Rows of pointing data >>
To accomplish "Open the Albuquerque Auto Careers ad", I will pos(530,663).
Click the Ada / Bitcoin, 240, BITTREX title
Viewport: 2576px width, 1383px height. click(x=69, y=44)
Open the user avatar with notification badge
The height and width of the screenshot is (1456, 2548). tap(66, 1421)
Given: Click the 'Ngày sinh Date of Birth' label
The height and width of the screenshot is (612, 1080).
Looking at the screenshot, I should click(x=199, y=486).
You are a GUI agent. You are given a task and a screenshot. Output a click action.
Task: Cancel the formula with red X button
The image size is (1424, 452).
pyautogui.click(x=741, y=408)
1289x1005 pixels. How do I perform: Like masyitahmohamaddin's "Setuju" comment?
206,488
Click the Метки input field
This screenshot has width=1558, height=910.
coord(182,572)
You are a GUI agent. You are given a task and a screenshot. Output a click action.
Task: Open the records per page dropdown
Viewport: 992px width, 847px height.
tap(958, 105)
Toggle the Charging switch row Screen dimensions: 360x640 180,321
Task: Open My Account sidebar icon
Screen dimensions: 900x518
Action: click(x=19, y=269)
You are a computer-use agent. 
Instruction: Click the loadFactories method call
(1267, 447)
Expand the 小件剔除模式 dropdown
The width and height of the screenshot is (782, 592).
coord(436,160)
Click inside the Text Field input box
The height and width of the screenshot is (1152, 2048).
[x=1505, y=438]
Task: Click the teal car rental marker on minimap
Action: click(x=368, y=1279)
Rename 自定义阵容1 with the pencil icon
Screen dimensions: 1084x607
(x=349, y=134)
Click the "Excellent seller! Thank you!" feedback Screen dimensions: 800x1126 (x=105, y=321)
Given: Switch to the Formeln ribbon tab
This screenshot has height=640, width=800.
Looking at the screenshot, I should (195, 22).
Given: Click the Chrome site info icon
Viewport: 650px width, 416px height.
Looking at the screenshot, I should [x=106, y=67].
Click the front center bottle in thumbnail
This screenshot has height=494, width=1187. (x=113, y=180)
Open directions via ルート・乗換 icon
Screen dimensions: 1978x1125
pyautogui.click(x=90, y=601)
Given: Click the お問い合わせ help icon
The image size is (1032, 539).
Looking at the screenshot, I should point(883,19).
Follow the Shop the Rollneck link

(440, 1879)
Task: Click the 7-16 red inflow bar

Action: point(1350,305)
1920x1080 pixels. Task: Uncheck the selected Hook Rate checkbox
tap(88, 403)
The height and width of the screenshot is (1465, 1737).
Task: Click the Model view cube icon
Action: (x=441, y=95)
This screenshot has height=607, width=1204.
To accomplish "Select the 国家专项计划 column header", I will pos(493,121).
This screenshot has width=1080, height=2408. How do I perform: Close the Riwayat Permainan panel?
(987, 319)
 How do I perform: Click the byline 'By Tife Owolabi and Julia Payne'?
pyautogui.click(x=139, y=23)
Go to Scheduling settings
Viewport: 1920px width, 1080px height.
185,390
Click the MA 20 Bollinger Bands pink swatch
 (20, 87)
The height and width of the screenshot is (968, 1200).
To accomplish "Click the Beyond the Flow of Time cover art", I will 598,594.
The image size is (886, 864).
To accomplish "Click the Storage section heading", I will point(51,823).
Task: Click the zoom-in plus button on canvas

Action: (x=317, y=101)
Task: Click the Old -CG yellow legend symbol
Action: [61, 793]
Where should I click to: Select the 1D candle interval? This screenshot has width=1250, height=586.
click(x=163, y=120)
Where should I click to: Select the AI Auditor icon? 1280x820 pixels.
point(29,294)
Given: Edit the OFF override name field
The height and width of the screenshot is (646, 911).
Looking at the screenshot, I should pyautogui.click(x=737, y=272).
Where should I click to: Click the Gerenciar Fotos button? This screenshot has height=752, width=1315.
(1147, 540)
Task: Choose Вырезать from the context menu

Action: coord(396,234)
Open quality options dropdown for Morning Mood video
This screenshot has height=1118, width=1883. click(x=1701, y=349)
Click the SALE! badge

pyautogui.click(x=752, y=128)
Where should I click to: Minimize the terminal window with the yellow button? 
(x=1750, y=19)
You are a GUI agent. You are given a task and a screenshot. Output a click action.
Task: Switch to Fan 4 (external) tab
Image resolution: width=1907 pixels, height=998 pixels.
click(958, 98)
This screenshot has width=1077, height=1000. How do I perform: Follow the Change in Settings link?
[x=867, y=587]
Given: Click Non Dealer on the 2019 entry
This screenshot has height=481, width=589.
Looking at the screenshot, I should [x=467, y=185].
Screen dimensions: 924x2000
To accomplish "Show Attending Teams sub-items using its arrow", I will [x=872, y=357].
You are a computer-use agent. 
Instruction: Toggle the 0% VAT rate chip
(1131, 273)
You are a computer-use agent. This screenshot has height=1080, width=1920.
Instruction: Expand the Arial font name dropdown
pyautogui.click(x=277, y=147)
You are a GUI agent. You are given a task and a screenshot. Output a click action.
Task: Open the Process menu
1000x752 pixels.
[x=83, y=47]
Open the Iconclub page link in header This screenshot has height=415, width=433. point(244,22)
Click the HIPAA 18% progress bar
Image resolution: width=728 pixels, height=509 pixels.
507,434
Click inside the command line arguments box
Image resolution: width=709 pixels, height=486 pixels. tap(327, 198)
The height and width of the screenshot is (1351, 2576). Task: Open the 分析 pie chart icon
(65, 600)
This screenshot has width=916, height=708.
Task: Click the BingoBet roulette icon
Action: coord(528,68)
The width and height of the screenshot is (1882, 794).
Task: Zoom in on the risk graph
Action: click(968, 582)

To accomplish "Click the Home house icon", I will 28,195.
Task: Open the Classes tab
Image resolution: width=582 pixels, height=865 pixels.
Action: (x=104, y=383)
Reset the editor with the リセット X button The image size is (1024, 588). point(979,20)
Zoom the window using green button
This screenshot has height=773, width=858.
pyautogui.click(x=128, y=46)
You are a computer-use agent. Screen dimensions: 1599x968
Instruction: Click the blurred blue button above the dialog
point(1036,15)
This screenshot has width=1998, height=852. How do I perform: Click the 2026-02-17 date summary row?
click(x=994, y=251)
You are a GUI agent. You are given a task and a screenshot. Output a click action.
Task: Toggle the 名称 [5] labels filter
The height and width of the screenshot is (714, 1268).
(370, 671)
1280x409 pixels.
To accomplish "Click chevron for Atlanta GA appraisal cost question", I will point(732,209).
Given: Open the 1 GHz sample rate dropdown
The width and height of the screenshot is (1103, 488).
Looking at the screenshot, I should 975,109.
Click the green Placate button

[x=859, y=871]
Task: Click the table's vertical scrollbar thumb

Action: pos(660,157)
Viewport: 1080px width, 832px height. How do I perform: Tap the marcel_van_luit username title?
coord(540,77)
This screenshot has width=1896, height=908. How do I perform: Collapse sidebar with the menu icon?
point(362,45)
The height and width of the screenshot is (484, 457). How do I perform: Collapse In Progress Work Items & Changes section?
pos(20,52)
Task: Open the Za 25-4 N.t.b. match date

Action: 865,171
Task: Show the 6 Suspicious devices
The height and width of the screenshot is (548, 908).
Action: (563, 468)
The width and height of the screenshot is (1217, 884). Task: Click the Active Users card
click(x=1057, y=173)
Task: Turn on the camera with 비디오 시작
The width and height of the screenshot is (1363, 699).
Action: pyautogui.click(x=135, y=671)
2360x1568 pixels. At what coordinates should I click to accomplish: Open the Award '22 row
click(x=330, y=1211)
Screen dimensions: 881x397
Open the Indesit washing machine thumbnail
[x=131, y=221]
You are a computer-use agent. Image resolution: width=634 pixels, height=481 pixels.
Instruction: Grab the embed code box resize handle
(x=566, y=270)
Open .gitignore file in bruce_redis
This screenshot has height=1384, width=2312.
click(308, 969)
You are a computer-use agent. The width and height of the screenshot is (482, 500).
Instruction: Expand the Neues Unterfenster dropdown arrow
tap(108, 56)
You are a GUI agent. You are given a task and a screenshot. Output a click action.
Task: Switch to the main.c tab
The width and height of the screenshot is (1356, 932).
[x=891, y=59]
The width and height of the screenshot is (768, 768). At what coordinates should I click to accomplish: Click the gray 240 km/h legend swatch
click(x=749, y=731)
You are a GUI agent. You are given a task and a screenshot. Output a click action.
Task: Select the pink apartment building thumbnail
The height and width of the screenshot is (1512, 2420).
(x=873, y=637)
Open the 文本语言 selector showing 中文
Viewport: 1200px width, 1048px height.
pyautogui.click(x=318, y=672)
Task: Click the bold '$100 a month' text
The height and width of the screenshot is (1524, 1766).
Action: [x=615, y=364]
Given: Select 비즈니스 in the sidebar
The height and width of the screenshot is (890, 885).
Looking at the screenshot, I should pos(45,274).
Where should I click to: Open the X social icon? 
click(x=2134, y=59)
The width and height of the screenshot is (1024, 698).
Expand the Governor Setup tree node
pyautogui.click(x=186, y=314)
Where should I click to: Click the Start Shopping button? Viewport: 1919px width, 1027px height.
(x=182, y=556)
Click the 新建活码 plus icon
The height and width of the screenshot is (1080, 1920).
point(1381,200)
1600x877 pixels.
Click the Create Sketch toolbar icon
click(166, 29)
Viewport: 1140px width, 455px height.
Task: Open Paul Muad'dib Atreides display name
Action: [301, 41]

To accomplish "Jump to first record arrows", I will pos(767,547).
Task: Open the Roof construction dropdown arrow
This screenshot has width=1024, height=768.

WHAT IS REQUIRED >>
Repeat the lines of the material word for word, starting at the line that contains "Task: Open the Roof" and ending at the end of the material.

FINAL RESULT >>
Task: Open the Roof construction dropdown arrow
This screenshot has width=1024, height=768.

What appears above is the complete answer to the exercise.